I am here to tell you that clients do the things they do because they DO NOT KNOW that what they are doing is a problem. They have no idea that you lose money if they don't show up for an appointment. Many times they think that you get paid by the hour, like most of them do. They honestly don't think in those terms. They are so enveloped in their own lives and daily activities that it never occurs to them that there are not others waiting to take their spot. The fact that you don't get paid if you don't groom never crosses their minds.
Pet owners are unaware of how the daily schedule is set up and they do not understand how long it takes to groom or bathe a dog either. They just know that you do that for them and they pay you to do it. That is why they do the things they do. It's not because they are trying to be difficult. They simply do not know any better!
But what I have decided based on my experience in life is that I want to be a WELCOME MAT groomer! I want to serve my client’s needs but not let them walk all over me. I have a policy letter that all new clients are given and I have it on my webpage as well (the link is above). I have a range of drop off times and will work with a client to make a time that works for them. We have a 2.5 hour window for drop offs and we try our best to have dogs done when it is convenient for the client without stressing ourselves. I do not force clients to come in and pick up immediately upon completion unless it's a dog that stresses and the owner is available.
I take on puppies. I groom old dogs.

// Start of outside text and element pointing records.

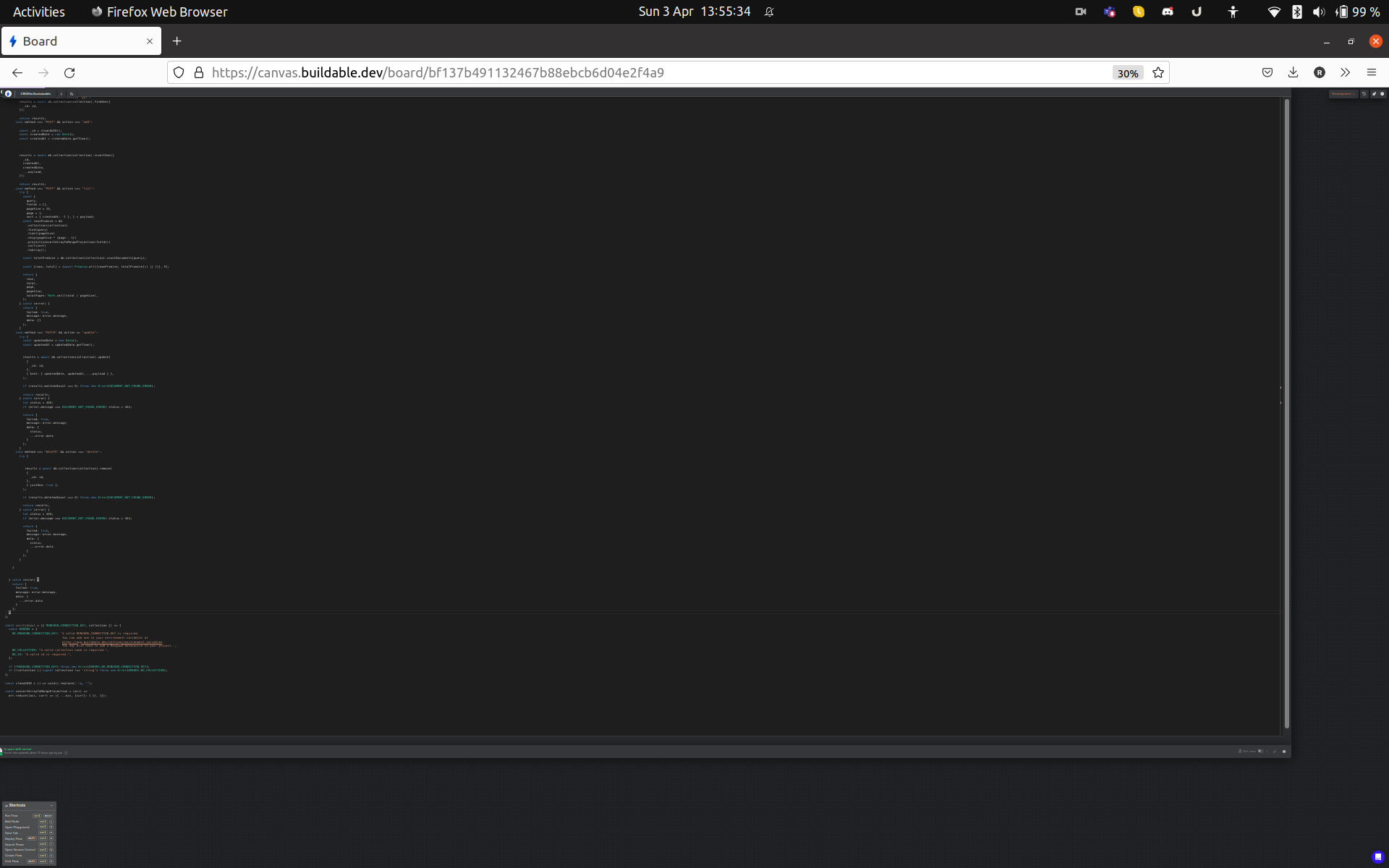Bookmark this page with the star icon
Image resolution: width=1389 pixels, height=868 pixels.
[1158, 72]
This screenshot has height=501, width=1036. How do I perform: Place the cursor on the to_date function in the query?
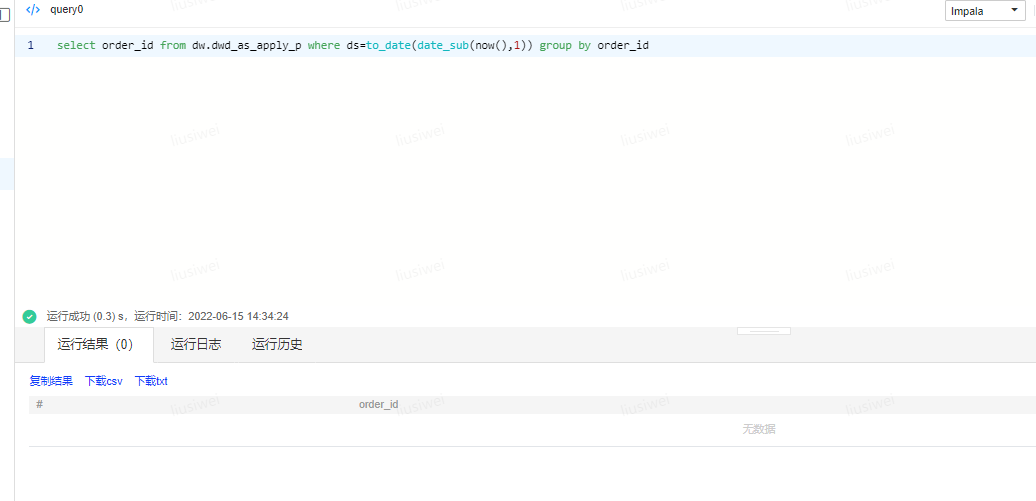[x=388, y=46]
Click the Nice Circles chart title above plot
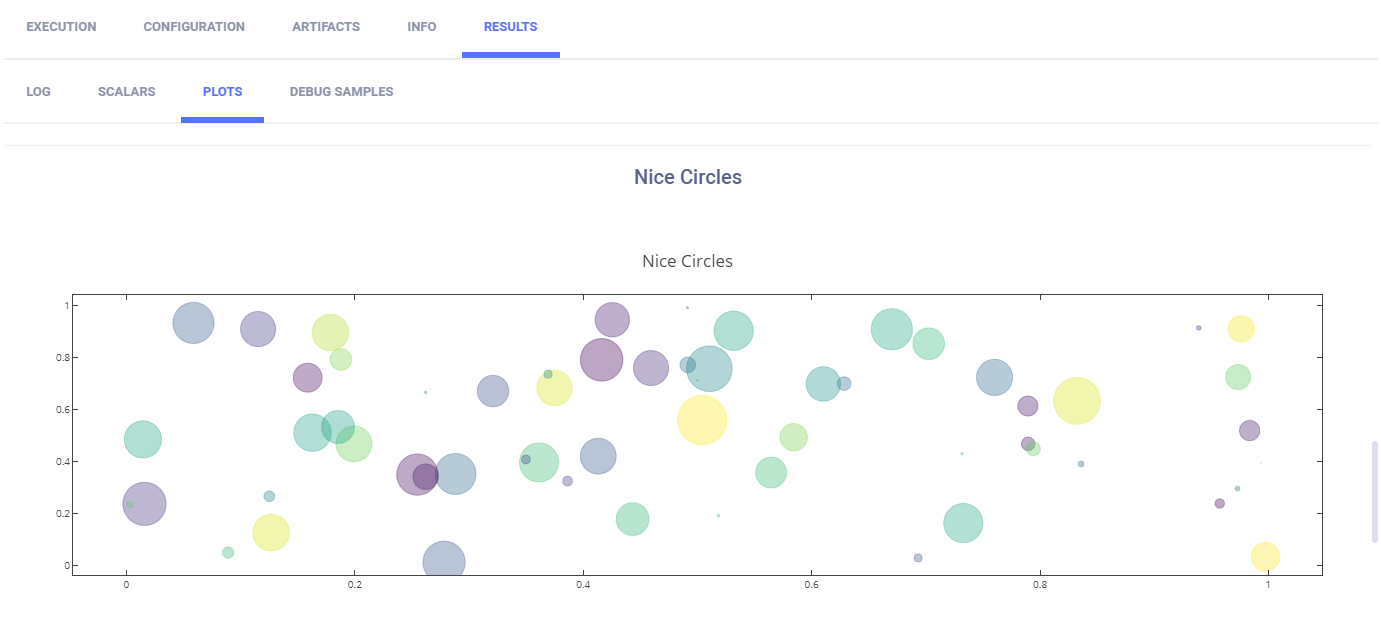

I deal with a lot of elderly clients, picking up and delivering for those that need it but charging for it. I demat within reason but if it's not possible I educate as to WHY it's not something that can be done. I do not do a lot of add-ons. If it needs doing it gets done.
Does that mean I don't have rules? NO! I do. But they are easy to follow and consistent. They do not change. I have them in writing and I make sure that my clients have a copy.
By being clear with clients and setting boundaries I have been able to build a busy, successful business that is generally busy year round and we are growing every year.
By identifying what type of groomer you are and educating your clients as to what you expect from them, you can eliminate a lot of the problems that clients unwittingly cause, and change your reaction to it. You will be happier when most of the anger and frustration caused by pet owners not following rules is out of your day to day life. I still get frustrated sometimes when clients are later than we agreed or change their appointments numerous times, but it's less at this time in my career than at any other time I have ever experienced.
By working with my clients instead of against them I have made my life (and theirs) easier and I love grooming!